API Reference
Packages
batch.tensorstack.dev/v1beta1
Package v1beta1 contains API Schema definitions for the batch v1beta1 API group
Resource Types
ElasticConfig
Configuration governing the elastic scaling behavior of the job.
Appears in:
Field | Description |
---|---|
enabled boolean | Set true to use elastic training. |
minReplicas integer | The minimum number of replicas to start to run this elastic compute. The autoscaler cannot scale down an elastic job below this number. This value cannnot be changed once the job is created. |
maxReplicas integer | The maximum number of replicas to start to run this elastic compute. The autoscaler cannot scale up an elastic job over this number. This value cannnot be changed once the job is created. |
expectedReplicas integer | Number of replicas to be created. This number can be set to an initial value upon creation. This value can be modified dynamically by an external entity, such as a user or an autoscaler, to scale the job up or down. |
PyTorchTrainingJob
PyTorchTrainingJob is the Schema for the pytorchtrainingjobs API.
Appears in:
Field | Description |
---|---|
apiVersion string | batch.tensorstack.dev/v1beta1 |
kind string | PyTorchTrainingJob |
metadata ObjectMeta | Refer to Kubernetes API documentation for fields of metadata . |
spec PyTorchTrainingJobSpec | |
status PyTorchTrainingJobStatus |
PyTorchTrainingJobList
PyTorchTrainingJobList contains a list of PyTorchTrainingJob
Field | Description |
---|---|
apiVersion string | batch.tensorstack.dev/v1beta1 |
kind string | PyTorchTrainingJobList |
metadata ListMeta | Refer to Kubernetes API documentation for fields of metadata . |
items PyTorchTrainingJob array |
PyTorchTrainingJobSpec
PyTorchTrainingJobSpec outlines the intended configuration and execution parameters for a PyTorchTrainingJo.
Appears in:
Field | Description |
---|---|
replicaSpecs ReplicaSpec array | An array of ReplicaSpec.

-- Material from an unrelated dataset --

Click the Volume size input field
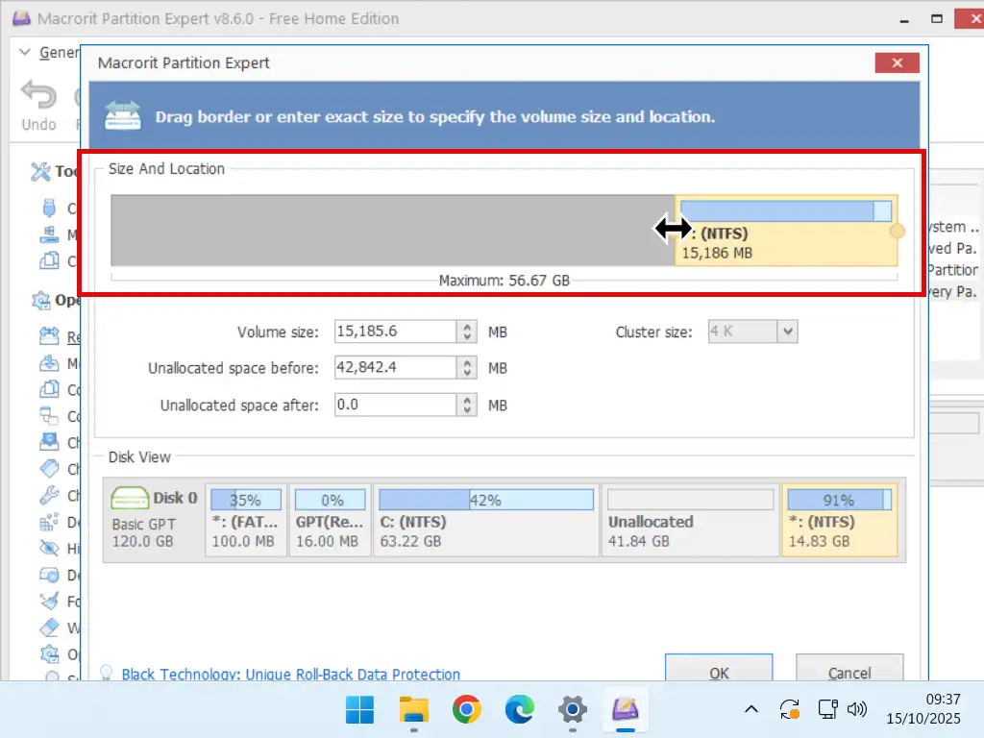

Specifies the pytorch cluster configuration. |
elastic ElasticConfig | Configurations for how to launch an elastic training. Elastic training is effective only in torchrun mode. |
torchrunConfig TorchrunConfig | Whether and how to use torchrun to launch a training process. |
runMode RunMode | Job's execution behavior. If omitted, defaults to Immediate mode, and tasks are executed immediately upon submission. |
runPolicy RunPolicy | Execution policy configurations governing the behavior of a PytorchTrainingJob. |
tensorboardSpec TensorBoardSpec | If specified, controller will create a Tensorboard for showing training logs. |
scheduler SchedulePolicy | Identifies the preferred scheduler for allocating resources to replicas. Defaults to cluster default scheduler. |
PyTorchTrainingJobStatus
PyTorchTrainingJobStatus defines the observed state of PyTorchTrainingJob.
Appears in:
Field | Description |
---|---|
tasks Tasks array | The status details of individual tasks. |
tensorboard DependentStatus | The status of the tensorboard. |
backoffCount integer | The number of restarts having been performed. |
aggregate Aggregate | The number of tasks in each state. |
conditions JobCondition array | The latest available observations of an object's current state. |
phase JobPhase | Provides a simple, high-level summary of where the Job is in its lifecycle. Note that this is NOT indended to be a comprehensive state machine. |
ReplicaSpec
ReplicaSpec is a description of the job replica.
Appears in:
Field | Description |
---|---|
type string | ReplicaType is the type of the replica. |
replicas integer | The desired number of replicas of the current template. Defaults to 1. |
scalingWeight integer | Scaling weight of the current replica used in elastic training. |
template PodTemplateSpec | Describes the pod that will be created for this replica. Note that RestartPolicy in PodTemplateSpec will always be set to Never as the job controller will decide if restarts are desired. |
restartPolicy RestartPolicy | Restart policy for all replicas within the job. One of Always , OnFailure , Never , or ExitCode . |
TorchrunConfig
Describes how to launch pytorch training with torchrun.
Appears in:
Field | Description |
---|---|
enabled boolean | Set true to use torchrun launch pytorch training. |
maxRestarts integer | |
procPerNode string | Number of processes to be started on every replica. |
rdzvBackend string | Communication backed used for the group. Defaults to c10d . |
extraOptions string array | Extra options for torchrun. |